Pixel coordinate grounding data
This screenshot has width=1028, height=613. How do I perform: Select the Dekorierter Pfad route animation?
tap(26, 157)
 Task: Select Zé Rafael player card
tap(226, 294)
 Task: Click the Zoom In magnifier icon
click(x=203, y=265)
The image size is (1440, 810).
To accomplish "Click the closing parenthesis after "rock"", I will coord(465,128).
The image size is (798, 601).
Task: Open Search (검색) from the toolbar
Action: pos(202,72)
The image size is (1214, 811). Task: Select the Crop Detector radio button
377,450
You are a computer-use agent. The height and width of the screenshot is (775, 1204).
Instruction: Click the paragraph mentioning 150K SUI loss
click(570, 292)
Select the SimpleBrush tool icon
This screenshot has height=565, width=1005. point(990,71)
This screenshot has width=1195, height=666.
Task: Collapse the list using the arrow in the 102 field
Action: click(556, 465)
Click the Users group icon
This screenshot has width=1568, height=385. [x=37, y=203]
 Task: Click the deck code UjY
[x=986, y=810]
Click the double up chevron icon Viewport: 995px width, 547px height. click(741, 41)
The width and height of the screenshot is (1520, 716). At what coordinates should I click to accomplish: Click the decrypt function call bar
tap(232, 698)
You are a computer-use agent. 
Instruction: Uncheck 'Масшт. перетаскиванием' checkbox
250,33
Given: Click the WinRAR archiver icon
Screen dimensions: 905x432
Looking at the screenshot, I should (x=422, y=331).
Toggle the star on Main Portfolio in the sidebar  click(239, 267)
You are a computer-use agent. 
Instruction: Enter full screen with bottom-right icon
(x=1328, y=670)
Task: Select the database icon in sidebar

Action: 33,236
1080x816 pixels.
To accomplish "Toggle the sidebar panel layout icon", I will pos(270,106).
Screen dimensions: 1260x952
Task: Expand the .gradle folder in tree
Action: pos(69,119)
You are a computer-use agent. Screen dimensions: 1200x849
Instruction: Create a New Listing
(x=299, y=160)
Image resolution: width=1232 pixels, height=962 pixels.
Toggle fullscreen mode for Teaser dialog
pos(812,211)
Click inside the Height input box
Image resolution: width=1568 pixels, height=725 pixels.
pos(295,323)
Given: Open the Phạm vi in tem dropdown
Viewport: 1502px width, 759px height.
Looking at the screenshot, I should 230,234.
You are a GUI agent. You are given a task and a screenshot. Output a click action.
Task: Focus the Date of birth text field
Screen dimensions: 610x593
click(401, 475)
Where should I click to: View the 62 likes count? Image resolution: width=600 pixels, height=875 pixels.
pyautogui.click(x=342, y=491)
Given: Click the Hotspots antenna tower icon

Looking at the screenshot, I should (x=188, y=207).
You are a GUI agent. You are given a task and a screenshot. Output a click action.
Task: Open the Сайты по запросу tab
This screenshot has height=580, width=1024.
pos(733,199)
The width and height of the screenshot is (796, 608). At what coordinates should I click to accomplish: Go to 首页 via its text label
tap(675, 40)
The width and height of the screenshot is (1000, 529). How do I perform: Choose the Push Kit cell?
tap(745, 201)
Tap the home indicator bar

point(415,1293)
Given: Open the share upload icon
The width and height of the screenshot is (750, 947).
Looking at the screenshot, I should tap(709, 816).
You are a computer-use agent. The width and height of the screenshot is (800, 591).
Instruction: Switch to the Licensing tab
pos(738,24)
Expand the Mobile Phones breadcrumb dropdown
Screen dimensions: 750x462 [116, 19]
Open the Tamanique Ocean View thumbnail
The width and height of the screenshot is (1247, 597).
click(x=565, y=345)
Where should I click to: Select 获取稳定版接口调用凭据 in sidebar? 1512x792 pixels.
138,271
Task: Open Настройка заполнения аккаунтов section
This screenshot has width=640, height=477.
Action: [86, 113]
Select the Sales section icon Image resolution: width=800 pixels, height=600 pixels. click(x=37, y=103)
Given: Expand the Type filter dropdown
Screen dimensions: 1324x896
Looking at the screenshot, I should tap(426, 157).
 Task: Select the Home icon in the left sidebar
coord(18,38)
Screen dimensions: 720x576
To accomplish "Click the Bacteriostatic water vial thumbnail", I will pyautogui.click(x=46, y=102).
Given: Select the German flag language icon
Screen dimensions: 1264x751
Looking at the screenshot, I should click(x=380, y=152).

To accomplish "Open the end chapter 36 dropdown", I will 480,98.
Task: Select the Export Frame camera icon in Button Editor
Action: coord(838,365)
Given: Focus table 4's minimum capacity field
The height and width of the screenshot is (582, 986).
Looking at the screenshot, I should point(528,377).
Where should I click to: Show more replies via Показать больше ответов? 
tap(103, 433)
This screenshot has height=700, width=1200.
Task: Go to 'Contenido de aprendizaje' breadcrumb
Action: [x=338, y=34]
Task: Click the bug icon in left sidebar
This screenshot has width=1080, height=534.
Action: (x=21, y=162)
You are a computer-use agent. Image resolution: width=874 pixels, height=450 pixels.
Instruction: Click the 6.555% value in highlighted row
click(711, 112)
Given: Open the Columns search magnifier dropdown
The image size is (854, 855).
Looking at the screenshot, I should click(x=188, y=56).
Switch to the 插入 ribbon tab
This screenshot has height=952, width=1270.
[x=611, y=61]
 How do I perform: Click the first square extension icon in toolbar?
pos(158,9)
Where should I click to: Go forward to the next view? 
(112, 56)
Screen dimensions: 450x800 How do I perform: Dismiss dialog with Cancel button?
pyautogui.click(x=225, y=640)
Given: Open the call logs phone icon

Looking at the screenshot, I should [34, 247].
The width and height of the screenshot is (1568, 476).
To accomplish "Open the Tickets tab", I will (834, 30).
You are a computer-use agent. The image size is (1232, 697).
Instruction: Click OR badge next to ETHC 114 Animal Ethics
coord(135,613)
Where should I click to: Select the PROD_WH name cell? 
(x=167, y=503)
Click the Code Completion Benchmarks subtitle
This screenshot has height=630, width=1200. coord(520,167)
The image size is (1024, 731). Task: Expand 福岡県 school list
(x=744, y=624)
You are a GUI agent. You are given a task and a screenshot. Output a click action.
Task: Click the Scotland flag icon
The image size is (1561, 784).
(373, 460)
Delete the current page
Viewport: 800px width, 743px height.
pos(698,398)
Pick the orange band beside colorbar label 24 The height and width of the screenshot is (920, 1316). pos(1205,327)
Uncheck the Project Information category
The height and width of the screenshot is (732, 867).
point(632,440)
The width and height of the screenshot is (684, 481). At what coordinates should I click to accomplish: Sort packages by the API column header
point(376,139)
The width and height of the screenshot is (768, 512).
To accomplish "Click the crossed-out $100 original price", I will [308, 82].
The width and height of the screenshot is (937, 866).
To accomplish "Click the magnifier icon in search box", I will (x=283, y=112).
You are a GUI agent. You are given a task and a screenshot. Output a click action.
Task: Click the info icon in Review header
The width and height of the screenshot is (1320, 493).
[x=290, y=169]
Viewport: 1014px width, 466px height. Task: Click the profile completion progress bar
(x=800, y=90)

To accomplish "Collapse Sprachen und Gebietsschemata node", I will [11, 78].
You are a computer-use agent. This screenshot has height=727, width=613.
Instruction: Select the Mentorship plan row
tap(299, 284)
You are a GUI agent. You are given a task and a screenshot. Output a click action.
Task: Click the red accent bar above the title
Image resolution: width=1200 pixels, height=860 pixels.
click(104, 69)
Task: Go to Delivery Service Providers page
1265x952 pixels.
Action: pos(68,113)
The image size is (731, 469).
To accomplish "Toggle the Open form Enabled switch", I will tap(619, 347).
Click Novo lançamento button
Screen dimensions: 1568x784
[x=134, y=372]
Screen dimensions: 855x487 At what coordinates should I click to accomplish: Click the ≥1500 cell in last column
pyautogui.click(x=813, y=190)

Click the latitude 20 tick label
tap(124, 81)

ASSIGNMENT: From the data above, show each line that contains "computer".

RESPONSE BELOW:
You are a computer-use agent. The height and width of the screenshot is (775, 1204).
You are a computer-use agent. 
You are a computer-use agent. 
You are a computer-use agent. Screen dimensions: 1200x849
You are a computer-use agent. The width and height of the screenshot is (800, 591).
You are a computer-use agent. Image resolution: width=874 pixels, height=450 pixels.
You are a computer-use agent. The image size is (1232, 697).
You are a computer-use agent. This screenshot has height=727, width=613.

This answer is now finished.